- _ZU BEANTWORTENDE FRAGEN_:
a – Wie viele Olivenbäume haben laut dem Text über Siedlergewalt im Westjordanland Schaden davongetragen?
b – Führe bitte den Text über Siedlergewalt im Westjordanland nach seinem letzten Satz fort.

- _VORGEGEBENER TEXT_:
# # #
Siedlergewalt im Westjordanland: Eine neue Rekordzahl an Angriffen auf Palästinenser
Über hundert Siedler-Angriffe in nur einem Monat erschüttern die Palästinenser im Westjordanland. Ein Video, in dem Siedler Schafe abschlachten, geht viral.
Genau 126 Angriffe in weniger als vier Wochen – so viel Gewalt während der Olivenerntesaison hat es im Westjordanland in den letzten fünf Jahren nicht gegeben. Das berichtet das Büro für die Koordinierung humanitärer Angelegenheiten der Vereinten Nationen (OCHA). In 70 Gemeinden haben israelische Siedler Palästinenser*innen verletzt oder deren Häuser, Autos und Grundstücke vandalisiert. Mehr als 4.000 Olivenbäume haben Schaden davongetragen.
Die Zahl bezieht sich auf die Zeit bis zum 27. Oktober, schließt also nicht einmal die Ereignisse der vergangenen Woche mit ein. Erst an diesem Montagmorgen hat ein israelischer Siedler nach Angaben der palästinensischen Agentur Wafa auf einen Mann außerhalb der Stadt Hebron geschossen. Er traf ihn am Kopf. Anschließend sollen Sanitäter*innen des Roten Halbmondes durch israelische Streitkräfte bei ihren Versuchen, dem Mann zu helfen, behindert worden sein. Das berichtet Wafa. Der Mann erlag daraufhin seinen Verletzungen. Eine Anfrage über den Vorfall an das israelische Militär blieb bislang unbeantwortet.
In den letzten Tagen gab es täglich Attacken, wenn auch weniger schwerwiegend, in ganz verschiedenen Regionen: So haben Siedler laut Wafa vor wenigen Tagen Erntearbeiter*innen im nördlichen Dorf Burin angegriffen und sie in die Flucht geschlagen. Eine Sicherheitskraft aus einer benachbarten Siedlung soll laut Bericht die Siedler begleitet haben. Im Dorf Far’ata sollen Siedler am selben Tag laut dem israelischen Medium Times of Israel eine Hühnerfarm und mehrere Autos in Brand gesteckt haben.
# # #
[Gespeicherte Daten]
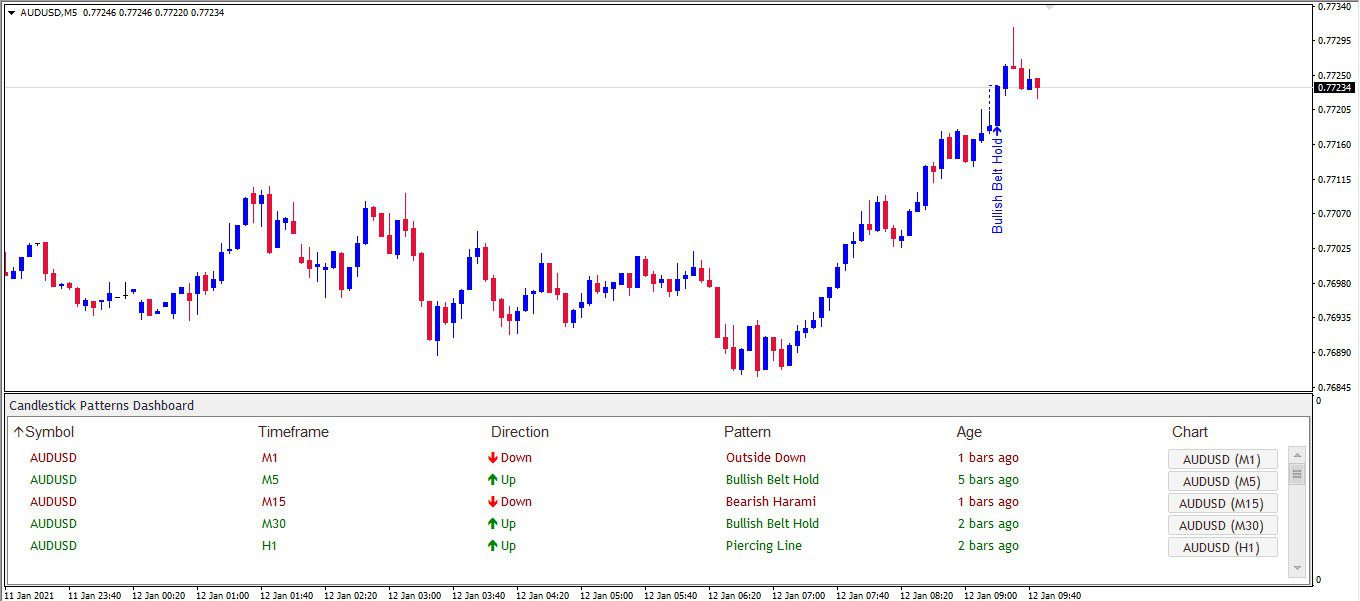This screenshot has height=601, width=1360.
Task: Open the AUDUSD,M5 chart title dropdown arrow
Action: pyautogui.click(x=12, y=13)
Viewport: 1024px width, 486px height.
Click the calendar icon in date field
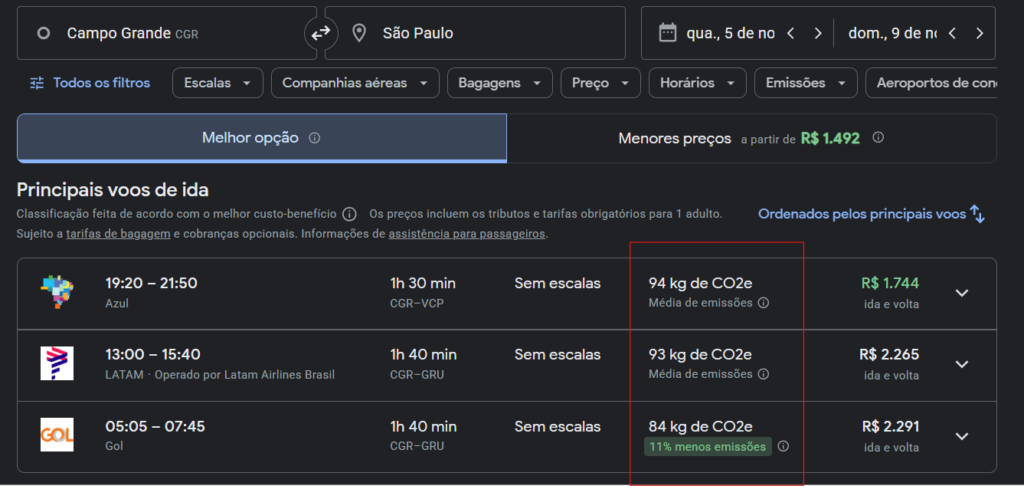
# # #
- _LÖSUNGEN ZUR ÜBUNG_:
a – Mehr als 4.000 Olivenbäume.

b –
Ein Video, das online zirkulierte, zeigt zudem israelische Soldaten, die Oliven aus palästinensischen Bäumen im Dorf Sinjil nördlich von Ramallah stehlen. Das israelische Militär sagte daraufhin, dass die involvierten Streitkräfte bestraft werden. Dem Vorfall soll laut IDF eine Konfrontation mit Steinwürfen zwischen Siedlern und Palästinensern vorausgegangen sein.
Schafe werden brutal abgeschlachtet
Sinjil stand vor wenigen Monaten bereits in den Schlagzeilen, weil die israelischen Behörden einen Stacheldrahtzaun um das gesamte Dorf errichteten. Die Nachrichtenagentur Reuters schrieb damals von einem „großen Gefängnis“. Ein Video ging vergangene Woche viral, in dem ein Bräutigam zu sehen ist, der seine Verlobte im weißen Kleid an einer Schranke an dem zugeschlossenen Zaun abholt.
Ein weiterer Angriff ging im Netz viral: Die Times of Israel veröffentlichte jüngst Aufnahmen einer Attacke in den Hügeln südlich von Hebron. Dabei schlachten maskierte Siedler brutal Schafe ab, die einem palästinensischen Anwohner gehörten. Der Besitzer erkannte die Angreifer als lokale Siedler. Er erklärte: Zehn Tiere seien getötet, manchen die Augäpfel herausgerissen worden. Noch hat es keine Festnahmen gegeben, die israelische Polizei hat aber eine Untersuchung eingeleitet. Das Auto der Angreifer wurde wohl bereits gefunden.
Die Gewalt endet jedoch nicht auf den Feldern und in den Olivenhainen: Bei einer Razzia der israelischen Streitkräfte südlich von Nablus, im Dorf Beit Furik, haben Soldat*innen am Sonntag einen 17-Jährigen erschossen. Das Militär ließ eine Anfrage der taz dazu unbeantwortet. Er ist nicht der einzige minderjährige Tote: Vor nur vier Tagen starb ein 15-Jähriger im Dorf Silwad nahe Ramallah bei Konfrontationen mit dem israelischen Militär, ebenfalls während einer Razzia.